Der Tag der Erscheinung des Herrn wurde jahrhundertelang hauptsächlich als Tag der Taufe Christi und als allgemeiner feierlicher Tauftag begangen. Noch heute findet an diesem Tag eine feierliche Wasserweihe statt und der Priester setzt an, die Wohnräume mit geweihtem Wasser zu besprengen. Der heutige Tag mahnt auch an unsere Taufe. „O Tag meiner Taufe, wie bist du mir lieb, da Gott meinen Namen ins Herz sich schrieb, als Jesus mir heimlich zu Häupten stand und erstmals mich führte ins Gnadenland. O lass mich bewahren der Taufe Kleid, darin will ich fahren zur Seligkeit.“

Leider gibt es viele, die Gott nicht suchen und ihn nicht finden wollen. Das sind unglückliche, bedauernswerte Menschen. Wer seinen Glauben verloren hat, ist, auf der übernatürlichen Ebene, wie jemand, auf der natürlichen Ebene, der seinen Verstand verloren hat. Aber jeder Mensch, auch der ungläubige, behält eine ihm vielleicht unbegreifliche Unruhe zu Gott. Seine Seele ruft nach Gott, gleichgültig, ob er den Ruf vernimmt oder ihn überhört. Gott suchen ist der Sinn unseres Lebens. Gott finden ist der Sinn unseres Sterbens. Gott schauen ist unsere ewige Freude. Vor über 2000 Jahren hat ein Stern die Weisen aus dem Morgenland zum Gotteskind geführt. Gott sendet heute keinen Stern mehr, der den Gottsuchern den Weg weist. Aber er hat seine Gläubigen, von denen er sagt: „Ihr seid das Licht der Welt.“ Wir sollen den Gottsuchern Weg zu ihm sein. Uns soll man ansehen, an uns sollen die Menschen erfahren, was es heißt, von dem himmlischen Licht des Gottessohnes erleuchtet zu sein. Es gibt drei Arten von Menschen: Die einen dienen Gott, weil sie ihn gefunden haben. Die anderen suchen ihn, weil sie ihn noch nicht gefunden haben. Die dritten aber leben dahin, ohne ihn zu suchen und ohne ihm zu dienen. Die ersten sind vernünftig und glücklich. Die zweiten vernünftig und unglücklich. Die dritten unvernünftig und unglücklich (Pascal).

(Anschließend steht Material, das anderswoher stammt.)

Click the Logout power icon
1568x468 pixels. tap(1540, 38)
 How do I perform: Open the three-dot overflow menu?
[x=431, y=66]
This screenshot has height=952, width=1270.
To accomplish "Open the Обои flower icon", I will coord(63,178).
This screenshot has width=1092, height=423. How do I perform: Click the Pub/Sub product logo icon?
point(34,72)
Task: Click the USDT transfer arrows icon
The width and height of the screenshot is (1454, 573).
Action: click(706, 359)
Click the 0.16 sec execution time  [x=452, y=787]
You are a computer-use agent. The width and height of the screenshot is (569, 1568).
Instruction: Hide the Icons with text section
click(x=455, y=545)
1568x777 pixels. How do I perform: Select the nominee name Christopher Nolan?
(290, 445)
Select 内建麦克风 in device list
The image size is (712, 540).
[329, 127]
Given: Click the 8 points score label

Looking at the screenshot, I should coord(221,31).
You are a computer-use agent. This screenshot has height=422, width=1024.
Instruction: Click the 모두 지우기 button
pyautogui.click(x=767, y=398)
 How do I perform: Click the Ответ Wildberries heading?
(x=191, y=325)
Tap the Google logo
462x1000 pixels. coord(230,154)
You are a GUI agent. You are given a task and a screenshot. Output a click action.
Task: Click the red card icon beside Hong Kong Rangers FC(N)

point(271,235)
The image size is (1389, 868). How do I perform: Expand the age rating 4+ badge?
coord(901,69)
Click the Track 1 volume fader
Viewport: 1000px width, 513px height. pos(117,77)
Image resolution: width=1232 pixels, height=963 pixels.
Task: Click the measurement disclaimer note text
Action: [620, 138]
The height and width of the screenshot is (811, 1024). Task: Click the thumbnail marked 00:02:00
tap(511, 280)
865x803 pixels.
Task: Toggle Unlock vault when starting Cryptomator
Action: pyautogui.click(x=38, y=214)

Ich bin immer wieder erstaunt, mit welchen kümmerlichen, fadenscheinigen Gründen katholische Christen ihren Gottesdienstbesuch einstellen, der Kirche den Rücken kehren, das Gebet aufgeben. Was machen sie geltend für ihr Verhalten? Dass Priester versagen. Dass Bischöfe führungsschwach sind. Dass der Papst das Regieren nicht gelernt hat. Es gibt Defizite in der Verkündigung und der Lehre. Es gibt Mängel in der Feier des Gottesdienstes und der Sakramente. Alles zugegeben. Aber solange diese Personen ihr Amt als Diener Christi und Ausspender der Geheimnisse Gottes verrichten, haben wir Pflicht und Schuldigkeit, ihrem Angebot, das Evangelium zu hören und die Sakramente zu feiern, zu folgen. Hängt denn der Glaube von den Priestern ab? Entnehmen wir ihn nicht den zweitausend Jahre alten Evangelien? Den exakten Katechismen von Canisius über Bellarmin bis zum Katechismus der katholischen Kirche unserer Tage? Wir sind und bleiben doch in der Kirche, weil wir darin die Wahrheit und Gnade Gottes finden. Es wäre ungerecht und falsch, zu sagen: In der katholischen Kirche unserer Tage sind Gottes Wahrheit und Gnade nicht mehr zu finden. Diese Kirche bleibt, aller Unzulänglichkeit der Menschen zum Trotz, Gottes Gemeinde und Heilsanstalt. Ihr heiligen Gottsucher und Gottfinder aus dem Heidenland, helft uns, die durch Unglauben aus den Fugen geratene Welt gläubig, glücklich, christlich zu machen.

Amen.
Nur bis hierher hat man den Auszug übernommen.